Exercise
Once every line below with "screenshot" has been counted, state the total and nothing else.

Dataset
----------------

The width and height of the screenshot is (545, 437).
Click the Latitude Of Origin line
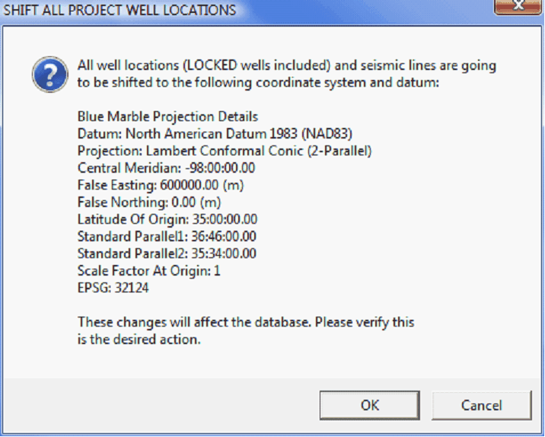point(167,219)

----------------

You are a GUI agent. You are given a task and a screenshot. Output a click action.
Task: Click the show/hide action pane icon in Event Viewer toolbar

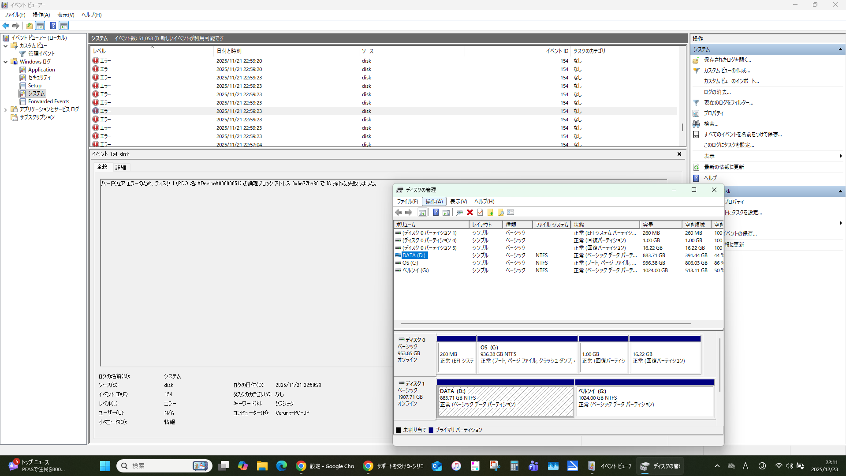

----------------

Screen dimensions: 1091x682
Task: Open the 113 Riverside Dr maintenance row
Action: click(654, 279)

----------------

Task result
2